(Material shown)
—————

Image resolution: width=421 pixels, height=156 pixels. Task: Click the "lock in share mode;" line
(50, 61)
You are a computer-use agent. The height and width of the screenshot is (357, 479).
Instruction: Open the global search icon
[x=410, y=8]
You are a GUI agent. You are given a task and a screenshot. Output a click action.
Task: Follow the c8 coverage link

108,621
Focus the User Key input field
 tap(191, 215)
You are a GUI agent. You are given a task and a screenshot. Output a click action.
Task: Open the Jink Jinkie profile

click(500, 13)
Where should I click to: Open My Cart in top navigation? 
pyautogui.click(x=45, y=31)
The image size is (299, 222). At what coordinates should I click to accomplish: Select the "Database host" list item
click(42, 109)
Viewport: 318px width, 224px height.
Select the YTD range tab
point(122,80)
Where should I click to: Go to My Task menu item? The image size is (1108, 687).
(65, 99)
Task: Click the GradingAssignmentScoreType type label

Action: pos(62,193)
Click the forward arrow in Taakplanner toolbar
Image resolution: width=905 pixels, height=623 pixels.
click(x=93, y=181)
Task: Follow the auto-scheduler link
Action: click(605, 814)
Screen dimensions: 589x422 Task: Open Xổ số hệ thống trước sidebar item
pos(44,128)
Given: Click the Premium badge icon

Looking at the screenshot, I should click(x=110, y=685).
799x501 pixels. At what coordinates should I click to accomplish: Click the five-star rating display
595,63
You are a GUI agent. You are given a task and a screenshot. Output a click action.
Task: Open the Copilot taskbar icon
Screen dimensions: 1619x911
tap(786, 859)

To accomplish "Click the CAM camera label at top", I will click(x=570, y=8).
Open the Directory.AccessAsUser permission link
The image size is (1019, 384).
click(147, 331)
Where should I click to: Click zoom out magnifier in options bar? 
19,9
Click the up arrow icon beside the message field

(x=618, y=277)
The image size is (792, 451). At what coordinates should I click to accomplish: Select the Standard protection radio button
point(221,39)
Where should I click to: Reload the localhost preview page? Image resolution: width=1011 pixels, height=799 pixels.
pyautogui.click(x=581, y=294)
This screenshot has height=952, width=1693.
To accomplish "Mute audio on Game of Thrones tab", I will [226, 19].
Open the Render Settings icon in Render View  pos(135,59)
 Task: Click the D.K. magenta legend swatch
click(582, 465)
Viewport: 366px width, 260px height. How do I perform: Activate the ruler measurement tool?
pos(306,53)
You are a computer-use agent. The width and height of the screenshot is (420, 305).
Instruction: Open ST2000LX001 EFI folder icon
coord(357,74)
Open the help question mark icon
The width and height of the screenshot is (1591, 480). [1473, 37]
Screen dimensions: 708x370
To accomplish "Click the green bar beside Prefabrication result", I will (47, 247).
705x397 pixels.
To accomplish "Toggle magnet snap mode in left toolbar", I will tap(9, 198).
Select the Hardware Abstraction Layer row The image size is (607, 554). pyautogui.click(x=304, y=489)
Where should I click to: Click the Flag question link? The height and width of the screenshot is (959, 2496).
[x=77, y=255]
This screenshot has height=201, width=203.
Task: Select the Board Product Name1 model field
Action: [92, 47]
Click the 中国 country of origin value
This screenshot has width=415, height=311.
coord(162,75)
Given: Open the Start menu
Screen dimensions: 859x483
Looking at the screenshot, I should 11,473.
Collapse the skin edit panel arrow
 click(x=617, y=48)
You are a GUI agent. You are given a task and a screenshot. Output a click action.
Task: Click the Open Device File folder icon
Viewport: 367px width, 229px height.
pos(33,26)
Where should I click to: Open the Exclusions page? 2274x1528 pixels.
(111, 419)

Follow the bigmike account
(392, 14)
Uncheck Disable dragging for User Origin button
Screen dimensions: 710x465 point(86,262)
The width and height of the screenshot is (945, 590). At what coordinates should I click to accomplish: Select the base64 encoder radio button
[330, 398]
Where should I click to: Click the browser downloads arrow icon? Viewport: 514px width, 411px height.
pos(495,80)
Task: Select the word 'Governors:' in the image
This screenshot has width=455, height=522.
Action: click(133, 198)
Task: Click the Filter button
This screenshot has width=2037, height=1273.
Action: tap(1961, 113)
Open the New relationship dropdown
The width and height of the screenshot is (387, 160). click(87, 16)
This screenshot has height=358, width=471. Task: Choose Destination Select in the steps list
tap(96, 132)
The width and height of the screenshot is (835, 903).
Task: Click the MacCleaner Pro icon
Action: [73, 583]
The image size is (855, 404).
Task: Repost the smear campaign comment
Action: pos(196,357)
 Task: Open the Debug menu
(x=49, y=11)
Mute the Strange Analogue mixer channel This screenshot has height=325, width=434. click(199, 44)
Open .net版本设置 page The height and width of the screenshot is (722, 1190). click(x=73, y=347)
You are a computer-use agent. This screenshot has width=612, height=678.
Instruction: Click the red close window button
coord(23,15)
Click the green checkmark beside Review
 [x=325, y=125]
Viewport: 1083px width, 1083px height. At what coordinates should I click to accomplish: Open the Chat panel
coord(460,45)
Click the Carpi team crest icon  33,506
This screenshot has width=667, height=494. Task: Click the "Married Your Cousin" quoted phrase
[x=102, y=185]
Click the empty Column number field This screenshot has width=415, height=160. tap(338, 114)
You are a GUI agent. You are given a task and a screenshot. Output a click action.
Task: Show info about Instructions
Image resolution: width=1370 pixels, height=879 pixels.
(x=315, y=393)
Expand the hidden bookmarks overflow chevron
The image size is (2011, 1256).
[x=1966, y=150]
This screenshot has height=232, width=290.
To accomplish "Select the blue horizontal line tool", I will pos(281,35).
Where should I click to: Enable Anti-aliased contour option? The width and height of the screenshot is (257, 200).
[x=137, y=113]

—————

(Description of the task) Convert every line of the items above into a JSON list of strings, one string per line, leaving out blank lines.

(Exercise answer)
[
  "Image resolution: width=421 pixels, height=156 pixels. Task: Click the \"lock in share mode;\" line",
  "(50, 61)",
  "You are a computer-use agent. The height and width of the screenshot is (357, 479).",
  "Instruction: Open the global search icon",
  "[x=410, y=8]",
  "You are a GUI agent. You are given a task and a screenshot. Output a click action.",
  "Task: Follow the c8 coverage link",
  "108,621",
  "Focus the User Key input field",
  " tap(191, 215)",
  "You are a GUI agent. You are given a task and a screenshot. Output a click action.",
  "Task: Open the Jink Jinkie profile",
  "click(500, 13)",
  "Where should I click to: Open My Cart in top navigation? ",
  "pyautogui.click(x=45, y=31)",
  "The image size is (299, 222). At what coordinates should I click to accomplish: Select the \"Database host\" list item",
  "click(42, 109)",
  "Viewport: 318px width, 224px height.",
  "Select the YTD range tab",
  "point(122,80)",
  "Where should I click to: Go to My Task menu item? The image size is (1108, 687).",
  "(65, 99)",
  "Task: Click the GradingAssignmentScoreType type label",
  "Action: pos(62,193)",
  "Click the forward arrow in Taakplanner toolbar",
  "Image resolution: width=905 pixels, height=623 pixels.",
  "click(x=93, y=181)",
  "Task: Follow the auto-scheduler link",
  "Action: click(605, 814)",
  "Screen dimensions: 589x422 Task: Open Xổ số hệ thống trước sidebar item",
  "pos(44,128)",
  "Given: Click the Premium badge icon",
  "Looking at the screenshot, I should click(x=110, y=685).",
  "799x501 pixels. At what coordinates should I click to accomplish: Click the five-star rating display",
  "595,63",
  "You are a GUI agent. You are given a task and a screenshot. Output a click action.",
  "Task: Open the Copilot taskbar icon",
  "Screen dimensions: 1619x911",
  "tap(786, 859)",
  "To accomplish \"Click the CAM camera label at top\", I will click(x=570, y=8).",
  "Open the Directory.AccessAsUser permission link",
  "The image size is (1019, 384).",
  "click(147, 331)",
  "Where should I click to: Click zoom out magnifier in options bar? ",
  "19,9",
  "Click the up arrow icon beside the message field",
  "(x=618, y=277)",
  "The image size is (792, 451). At what coordinates should I click to accomplish: Select the Standard protection radio button",
  "point(221,39)",
  "Where should I click to: Reload the localhost preview page? Image resolution: width=1011 pixels, height=799 pixels.",
  "pyautogui.click(x=581, y=294)",
  "This screenshot has height=952, width=1693.",
  "To accomplish \"Mute audio on Game of Thrones tab\", I will [226, 19].",
  "Open the Render Settings icon in Render View  pos(135,59)",
  " Task: Click the D.K. magenta legend swatch",
  "click(582, 465)",
  "Viewport: 366px width, 260px height. How do I perform: Activate the ruler measurement tool?",
  "pos(306,53)",
  "You are a computer-use agent. The width and height of the screenshot is (420, 305).",
  "Instruction: Open ST2000LX001 EFI folder icon",
  "coord(357,74)",
  "Open the help question mark icon",
  "The width and height of the screenshot is (1591, 480). [1473, 37]",
  "Screen dimensions: 708x370",
  "To accomplish \"Click the green bar beside Prefabrication result\", I will (47, 247).",
  "705x397 pixels.",
  "To accomplish \"Toggle magnet snap mode in left toolbar\", I will tap(9, 198).",
  "Select the Hardware Abstraction Layer row The image size is (607, 554). pyautogui.click(x=304, y=489)",
  "Where should I click to: Click the Flag question link? The height and width of the screenshot is (959, 2496).",
  "[x=77, y=255]",
  "This screenshot has height=201, width=203.",
  "Task: Select the Board Product Name1 model field",
  "Action: [92, 47]",
  "Click the 中国 country of origin value",
  "This screenshot has width=415, height=311.",
  "coord(162,75)",
  "Given: Open the Start menu",
  "Screen dimensions: 859x483",
  "Looking at the screenshot, I should 11,473.",
  "Collapse the skin edit panel arrow",
  " click(x=617, y=48)",
  "You are a GUI agent. You are given a task and a screenshot. Output a click action.",
  "Task: Click the Open Device File folder icon",
  "Viewport: 367px width, 229px height.",
  "pos(33,26)",
  "Where should I click to: Open the Exclusions page? 2274x1528 pixels.",
  "(111, 419)",
  "Follow the bigmike account",
  "(392, 14)",
  "Uncheck Disable dragging for User Origin button",
  "Screen dimensions: 710x465 point(86,262)",
  "The width and height of the screenshot is (945, 590). At what coordinates should I click to accomplish: Select the base64 encoder radio button",
  "[330, 398]",
  "Where should I click to: Click the browser downloads arrow icon? Viewport: 514px width, 411px height.",
  "pos(495,80)",
  "Task: Select the word 'Governors:' in the image",
  "This screenshot has width=455, height=522.",
  "Action: click(133, 198)",
  "Task: Click the Filter button",
  "This screenshot has width=2037, height=1273.",
  "Action: tap(1961, 113)",
  "Open the New relationship dropdown",
  "The width and height of the screenshot is (387, 160). click(87, 16)",
  "This screenshot has height=358, width=471. Task: Choose Destination Select in the steps list",
  "tap(96, 132)",
  "The width and height of the screenshot is (835, 903).",
  "Task: Click the MacCleaner Pro icon",
  "Action: [73, 583]",
  "The image size is (855, 404).",
  "Task: Repost the smear campaign comment",
  "Action: pos(196,357)",
  " Task: Open the Debug menu",
  "(x=49, y=11)",
  "Mute the Strange Analogue mixer channel This screenshot has height=325, width=434. click(199, 44)",
  "Open .net版本设置 page The height and width of the screenshot is (722, 1190). click(x=73, y=347)",
  "You are a computer-use agent. This screenshot has width=612, height=678.",
  "Instruction: Click the red close window button",
  "coord(23,15)",
  "Click the green checkmark beside Review",
  " [x=325, y=125]",
  "Viewport: 1083px width, 1083px height. At what coordinates should I click to accomplish: Open the Chat panel",
  "coord(460,45)",
  "Click the Carpi team crest icon  33,506",
  "This screenshot has width=667, height=494. Task: Click the \"Married Your Cousin\" quoted phrase",
  "[x=102, y=185]",
  "Click the empty Column number field This screenshot has width=415, height=160. tap(338, 114)",
  "You are a GUI agent. You are given a task and a screenshot. Output a click action.",
  "Task: Show info about Instructions",
  "Image resolution: width=1370 pixels, height=879 pixels.",
  "(x=315, y=393)",
  "Expand the hidden bookmarks overflow chevron",
  "The image size is (2011, 1256).",
  "[x=1966, y=150]",
  "This screenshot has height=232, width=290.",
  "To accomplish \"Select the blue horizontal line tool\", I will pos(281,35).",
  "Where should I click to: Enable Anti-aliased contour option? The width and height of the screenshot is (257, 200).",
  "[x=137, y=113]"
]